Un esquema de equilibrio entre intendentes y La Cámpora
El nuevo organigrama partidario refleja un reparto quirúrgico de las sillas de poder. Mientras Kicillof toma las riendas del PJ, Máximo Kirchner encabezará el Congreso partidario, el órgano deliberativo que hasta ahora presidía Fernando Espinoza. La estructura se completa con Verónica Magario en la Vicepresidencia 1ª y el intendente de Lomas de Zamora, Federico Otermín, en la Vicepresidencia 2ª, garantizando la representación de los jefes territoriales del Conurbano.
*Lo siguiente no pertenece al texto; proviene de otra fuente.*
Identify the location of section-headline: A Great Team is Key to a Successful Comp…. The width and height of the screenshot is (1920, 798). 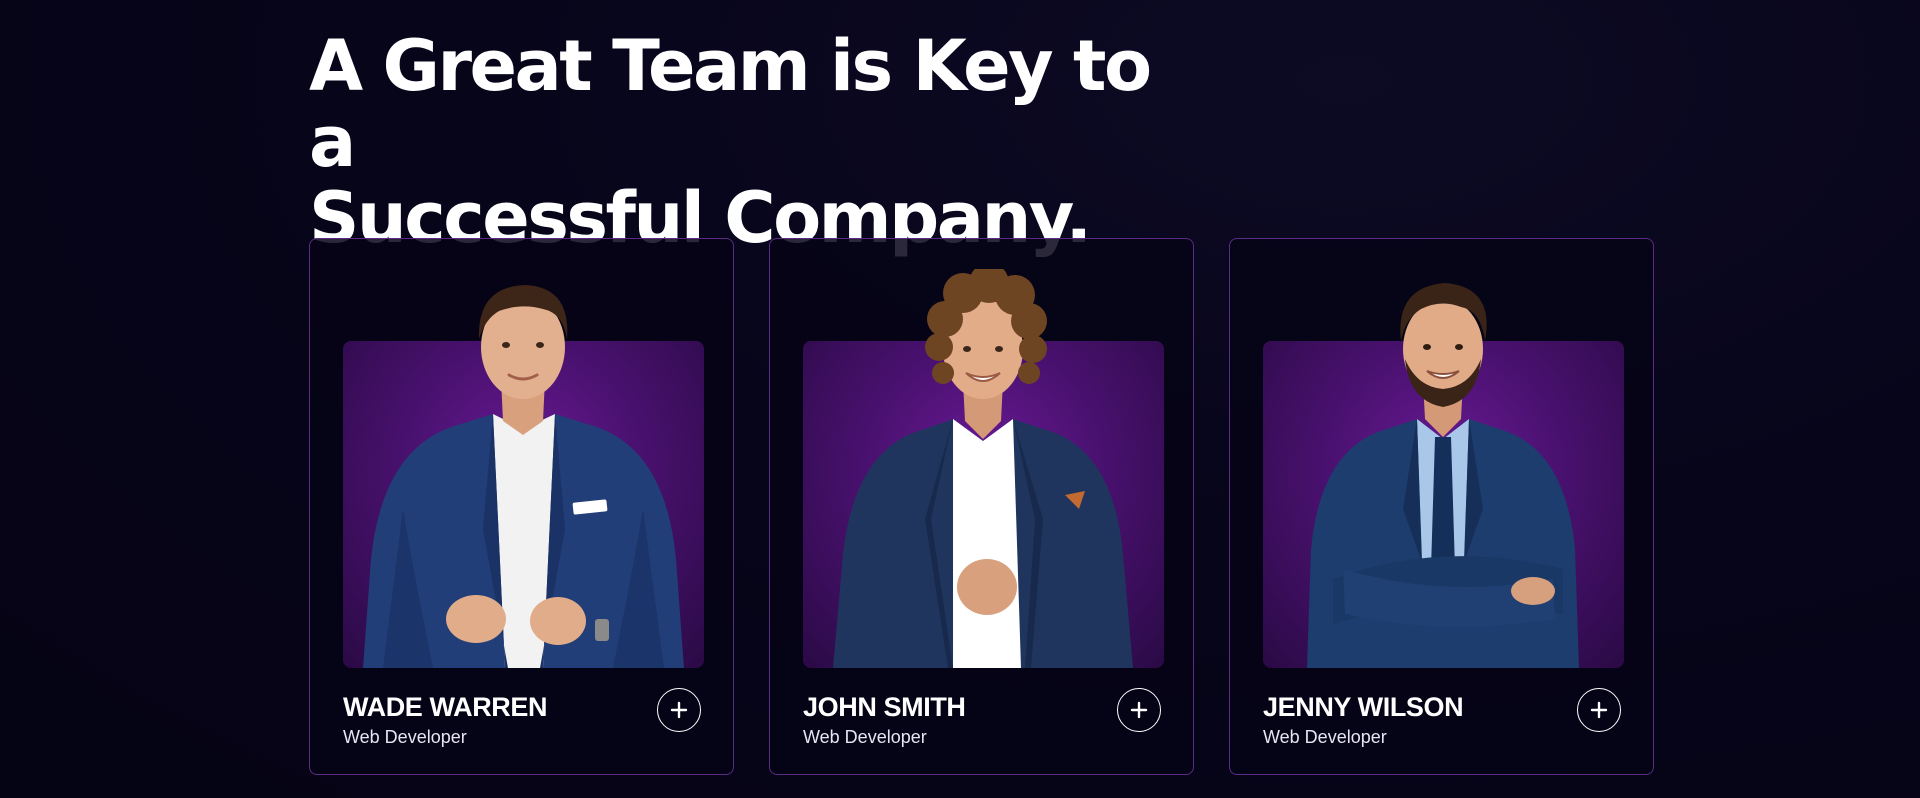
(759, 142).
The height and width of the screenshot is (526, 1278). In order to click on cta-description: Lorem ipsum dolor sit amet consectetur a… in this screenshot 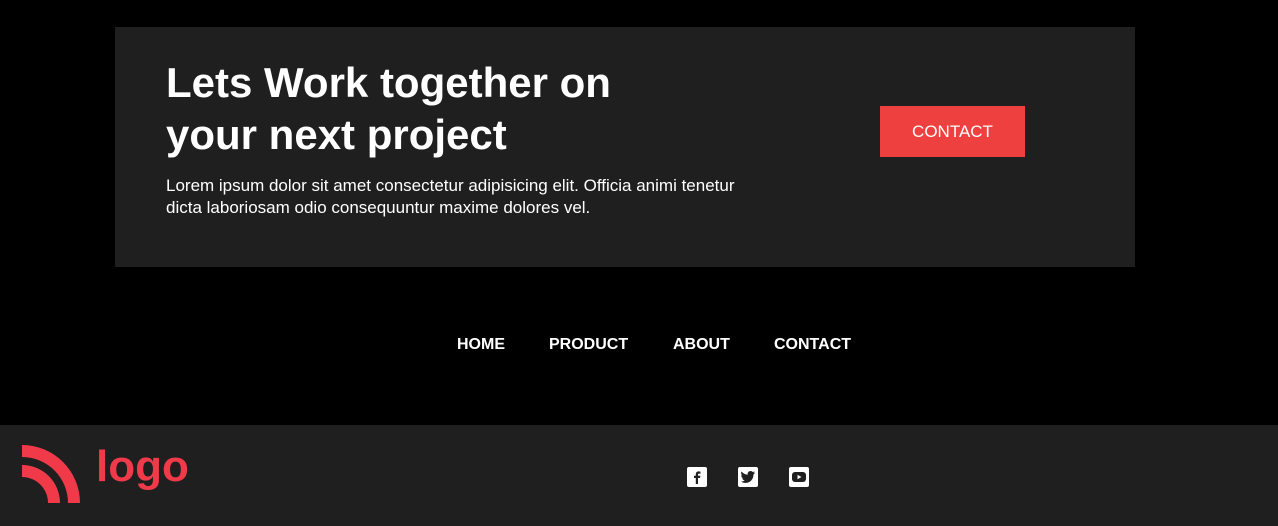, I will do `click(486, 197)`.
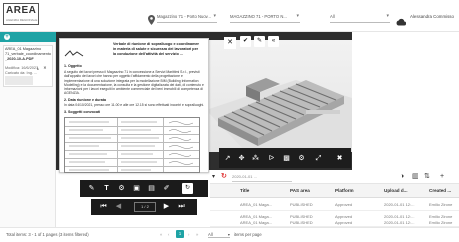  What do you see at coordinates (219, 235) in the screenshot?
I see `per-page-select: All ▾` at bounding box center [219, 235].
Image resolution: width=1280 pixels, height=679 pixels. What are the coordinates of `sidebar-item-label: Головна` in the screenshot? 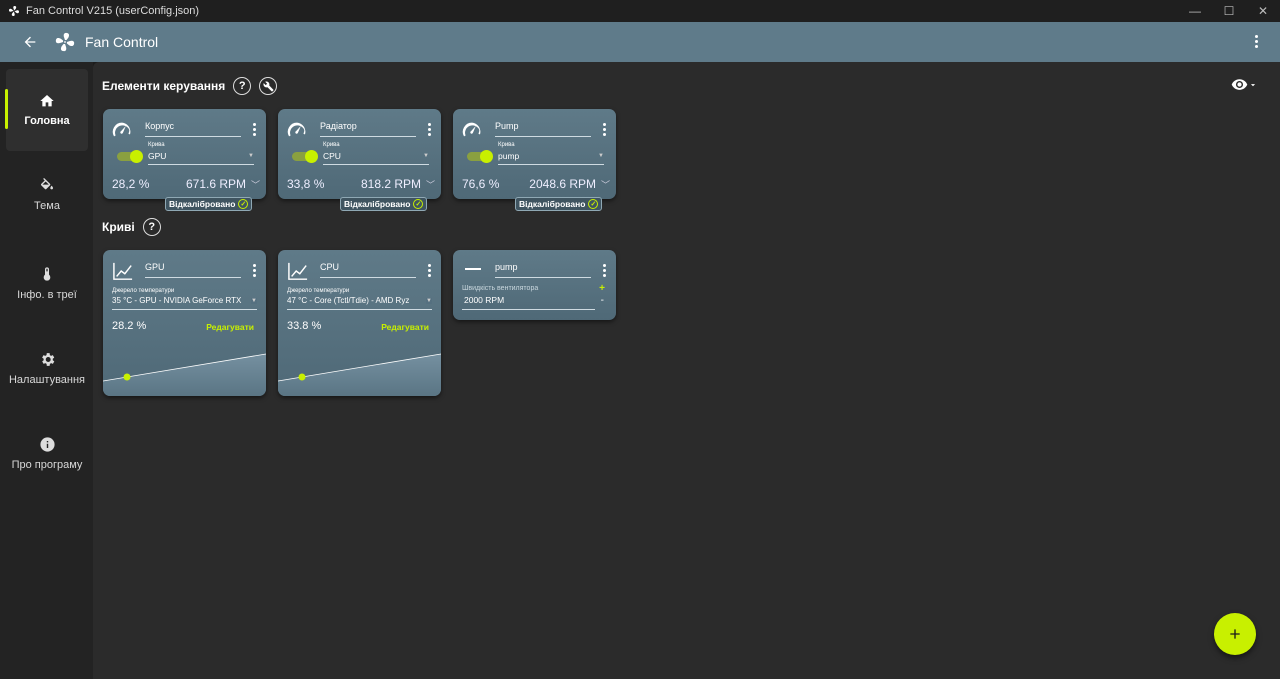 It's located at (47, 121).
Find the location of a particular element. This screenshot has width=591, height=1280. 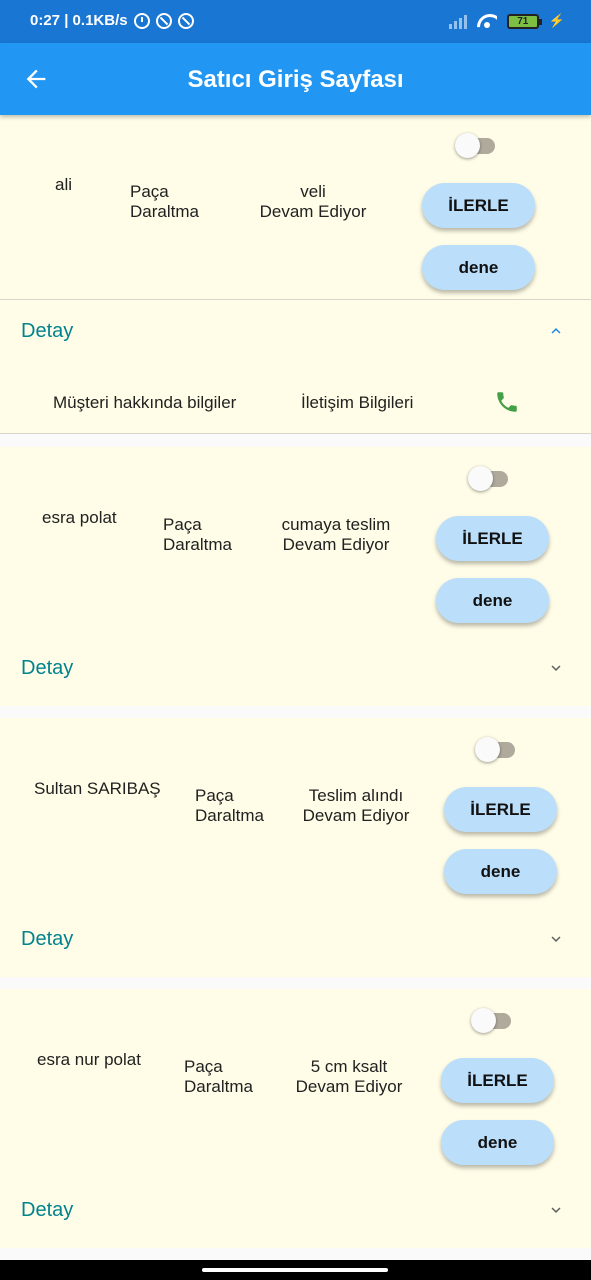

charging-icon: ⚡ is located at coordinates (556, 20).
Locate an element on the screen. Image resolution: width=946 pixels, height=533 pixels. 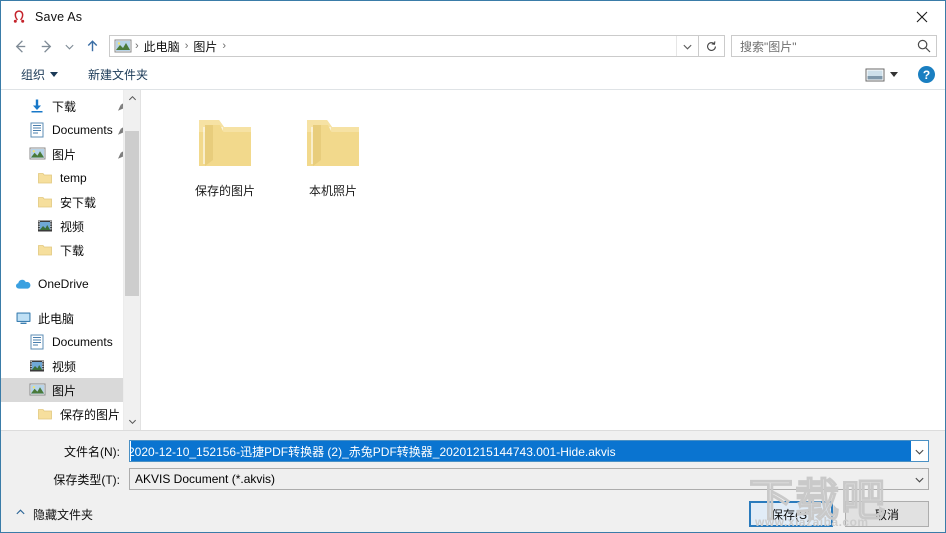
folder-item: 保存的图片 is located at coordinates (225, 152).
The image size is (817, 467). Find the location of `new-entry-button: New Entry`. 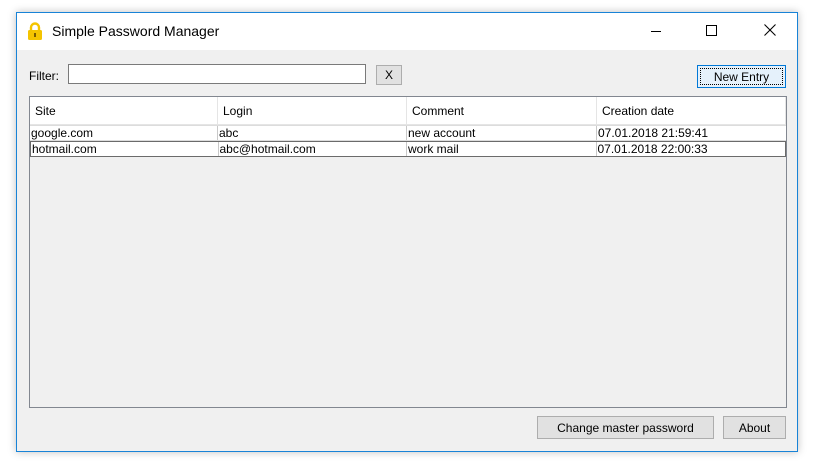

new-entry-button: New Entry is located at coordinates (742, 76).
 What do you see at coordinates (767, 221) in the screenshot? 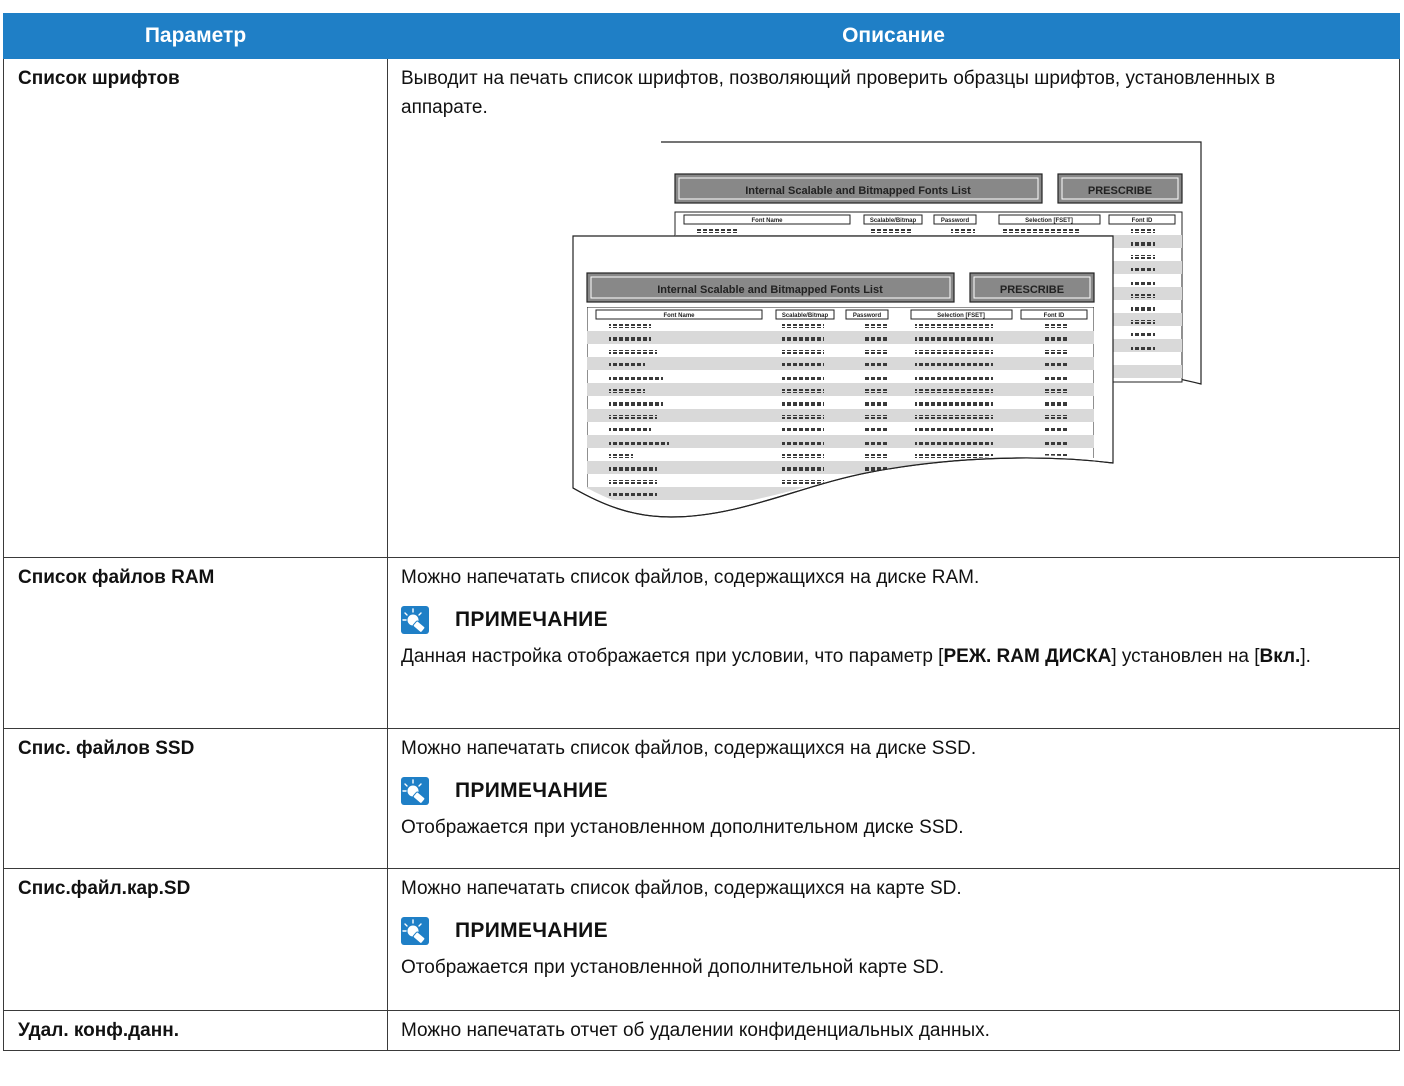
I see `back-col-1: Font Name` at bounding box center [767, 221].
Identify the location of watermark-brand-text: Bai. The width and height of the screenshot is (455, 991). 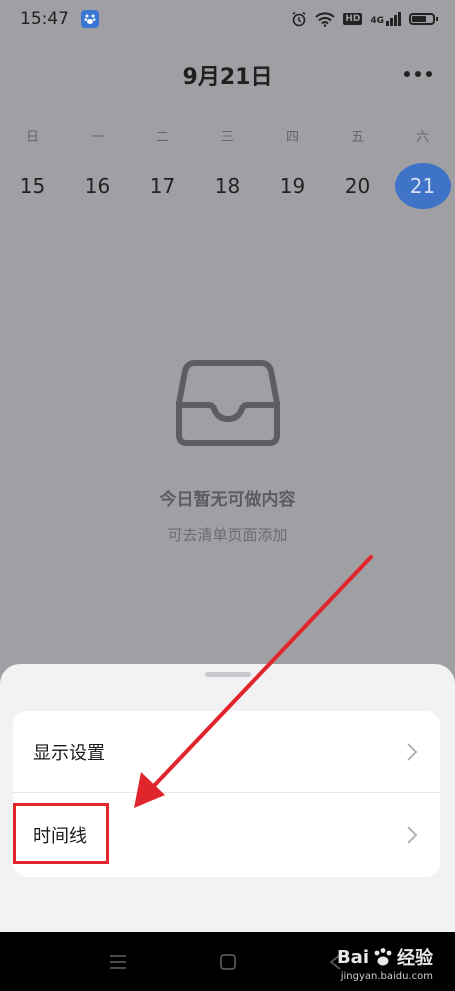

La negociación, que se cerró contrarreloj este sábado, contó con el aval decisivo de Cristina Kirchner, quien instruyó a los distintos sectores para priorizar la unidad frente al contexto nacional. Como parte del pacto, el kirchenrismo garantizó un respaldo pleno a la gestión de Kicillof. No obstante, la paz provincial no se trasladará necesariamente a los municipios: en distritos como Tigre, Mar del Plata y San Nicolás, se mantienen los escenarios de elecciones internas para definir las conducciones locales, marcando un mapa político de convivencia en la cúpula pero competencia en las bases.